_TEXT PROVIDED_.

════════════════

Firefly Friday: Ep 3 Bushwacked

Oh, this was very good. There’s a definite spark here and the claustrophobic sets and cast dynamic works together to make a great bit of science fiction television.

If you haven’t watched Firefly then start here. OK, that might not work but this is episode shows the show working much better. For example, the clever cutting of the interrogation scenes where each of the crew (aside from Simon & River) are interviewed by the Alliance ship does two things. The crew all get to show aspects of who they are and the crew as a whole gets to demonstrate how they work together. Neatly done and even though most of them don’t do very much for the rest of the episode, it is an excellent way of using an ensemble cast economically.

Back to the plot. Serenity finds a ghost ship and when they investigate they discover the crew have been massacred by Reavers. Now I know from what I remember of the movie that there’s a back story to the Reavers but given the whole 2000’s Ron Paul newsletter vibe of the show so far, the inclusion of an irrationally violent mob worried me a bit in the pilot episode.

There is though, one surviving passenger on the ship who is psychologically unstable. It turns out that he is turning into a reaver by a process that goes unexplained. The lack of explanation really adds to the horror of the episode. In the presence of this irrational horror, the basic conflict of Browncoat v Alliance is undermined. There is a monster in space and it is a monster that transcends the defining conflict of the show.

I don’t like horror, except that I love horror. I’m just not very good with horror because it scares me and that makes me the perfect audience for horror because it is pointless if it doesn’t scare you. This is Doctor Who grade horror but with more pragmatic cynicism and no easy resolution. The survivor goes mad and kills lots of people. We don’t know why but it is a thing that happens in space.

This was close to perfect as a piece of sci-fi TV of its time. It made use of the setting and monetary & physical limitations to tell a tense story while giving the whole cast a moment to make an impression. If the rest of the episodes match this on average then I get why Firefly has devoted fans.


15 responses to “Firefly Friday: Ep 3 Bushwacked”

════════════════

_ROWS_.
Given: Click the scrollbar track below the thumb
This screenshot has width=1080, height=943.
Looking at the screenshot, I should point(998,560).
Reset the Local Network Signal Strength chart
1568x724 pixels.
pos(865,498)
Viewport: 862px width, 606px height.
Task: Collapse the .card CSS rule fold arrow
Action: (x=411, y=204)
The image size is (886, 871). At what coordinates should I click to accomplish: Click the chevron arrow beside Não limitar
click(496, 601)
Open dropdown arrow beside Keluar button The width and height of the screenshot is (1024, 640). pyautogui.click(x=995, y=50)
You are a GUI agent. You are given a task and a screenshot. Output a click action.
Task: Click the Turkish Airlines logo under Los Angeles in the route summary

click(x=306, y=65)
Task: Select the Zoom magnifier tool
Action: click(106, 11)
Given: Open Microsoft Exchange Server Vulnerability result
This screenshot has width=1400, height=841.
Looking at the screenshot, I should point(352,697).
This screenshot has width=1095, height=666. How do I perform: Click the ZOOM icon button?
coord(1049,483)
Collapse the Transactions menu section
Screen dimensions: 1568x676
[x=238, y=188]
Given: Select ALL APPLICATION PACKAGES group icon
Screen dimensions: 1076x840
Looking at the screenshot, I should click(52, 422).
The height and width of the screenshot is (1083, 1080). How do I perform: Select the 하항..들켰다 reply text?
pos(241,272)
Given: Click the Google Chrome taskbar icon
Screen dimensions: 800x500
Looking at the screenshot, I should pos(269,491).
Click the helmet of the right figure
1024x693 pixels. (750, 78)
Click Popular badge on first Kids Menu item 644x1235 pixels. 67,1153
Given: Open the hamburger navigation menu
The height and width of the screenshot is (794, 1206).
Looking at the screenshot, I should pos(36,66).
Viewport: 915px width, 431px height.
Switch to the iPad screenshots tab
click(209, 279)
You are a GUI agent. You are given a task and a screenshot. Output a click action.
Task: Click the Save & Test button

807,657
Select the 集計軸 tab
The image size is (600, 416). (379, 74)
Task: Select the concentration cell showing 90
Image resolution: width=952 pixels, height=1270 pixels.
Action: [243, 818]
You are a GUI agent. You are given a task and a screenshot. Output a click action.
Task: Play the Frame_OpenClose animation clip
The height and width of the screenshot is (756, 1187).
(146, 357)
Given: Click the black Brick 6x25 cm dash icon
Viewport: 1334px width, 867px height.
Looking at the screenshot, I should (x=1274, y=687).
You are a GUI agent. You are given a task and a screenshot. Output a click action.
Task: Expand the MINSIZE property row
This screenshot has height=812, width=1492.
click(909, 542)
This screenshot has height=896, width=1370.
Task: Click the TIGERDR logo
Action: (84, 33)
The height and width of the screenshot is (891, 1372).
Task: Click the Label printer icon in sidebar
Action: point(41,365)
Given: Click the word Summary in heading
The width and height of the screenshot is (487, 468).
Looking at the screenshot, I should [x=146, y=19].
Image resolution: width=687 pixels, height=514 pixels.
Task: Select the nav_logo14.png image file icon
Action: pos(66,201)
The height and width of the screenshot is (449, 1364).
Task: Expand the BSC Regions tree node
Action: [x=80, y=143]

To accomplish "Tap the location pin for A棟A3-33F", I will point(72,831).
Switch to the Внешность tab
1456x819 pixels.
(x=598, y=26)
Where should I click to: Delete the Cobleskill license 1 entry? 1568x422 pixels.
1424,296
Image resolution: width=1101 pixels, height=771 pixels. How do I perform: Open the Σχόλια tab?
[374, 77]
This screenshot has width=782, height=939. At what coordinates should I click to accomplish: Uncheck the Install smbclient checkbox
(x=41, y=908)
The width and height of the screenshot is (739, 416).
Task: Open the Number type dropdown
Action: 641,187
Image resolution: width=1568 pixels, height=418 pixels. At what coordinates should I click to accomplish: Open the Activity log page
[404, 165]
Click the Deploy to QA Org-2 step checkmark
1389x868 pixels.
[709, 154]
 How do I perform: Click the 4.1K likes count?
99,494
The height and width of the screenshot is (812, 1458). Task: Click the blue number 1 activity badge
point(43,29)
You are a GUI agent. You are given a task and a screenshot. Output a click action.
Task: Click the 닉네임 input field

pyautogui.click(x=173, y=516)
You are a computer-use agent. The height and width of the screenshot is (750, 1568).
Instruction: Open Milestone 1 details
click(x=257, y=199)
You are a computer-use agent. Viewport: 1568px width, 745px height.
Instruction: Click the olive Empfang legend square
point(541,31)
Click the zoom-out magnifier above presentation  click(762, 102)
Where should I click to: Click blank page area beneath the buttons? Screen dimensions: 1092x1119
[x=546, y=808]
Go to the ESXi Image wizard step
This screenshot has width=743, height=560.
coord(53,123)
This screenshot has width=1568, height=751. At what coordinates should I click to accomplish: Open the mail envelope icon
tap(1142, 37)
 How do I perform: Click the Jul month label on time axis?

════════════════

_WHAT THIS TASK INVOLVES_.
Extract, verbatim, the passage of the Bushwacked episode review that runs from "Back to the" up to and including "the pilot episode.".

_ANSWER FOR THIS EXERCISE_.
Back to the plot. Serenity finds a ghost ship and when they investigate they discover the crew have been massacred by Reavers. Now I know from what I remember of the movie that there’s a back story to the Reavers but given the whole 2000’s Ron Paul newsletter vibe of the show so far, the inclusion of an irrationally violent mob worried me a bit in the pilot episode.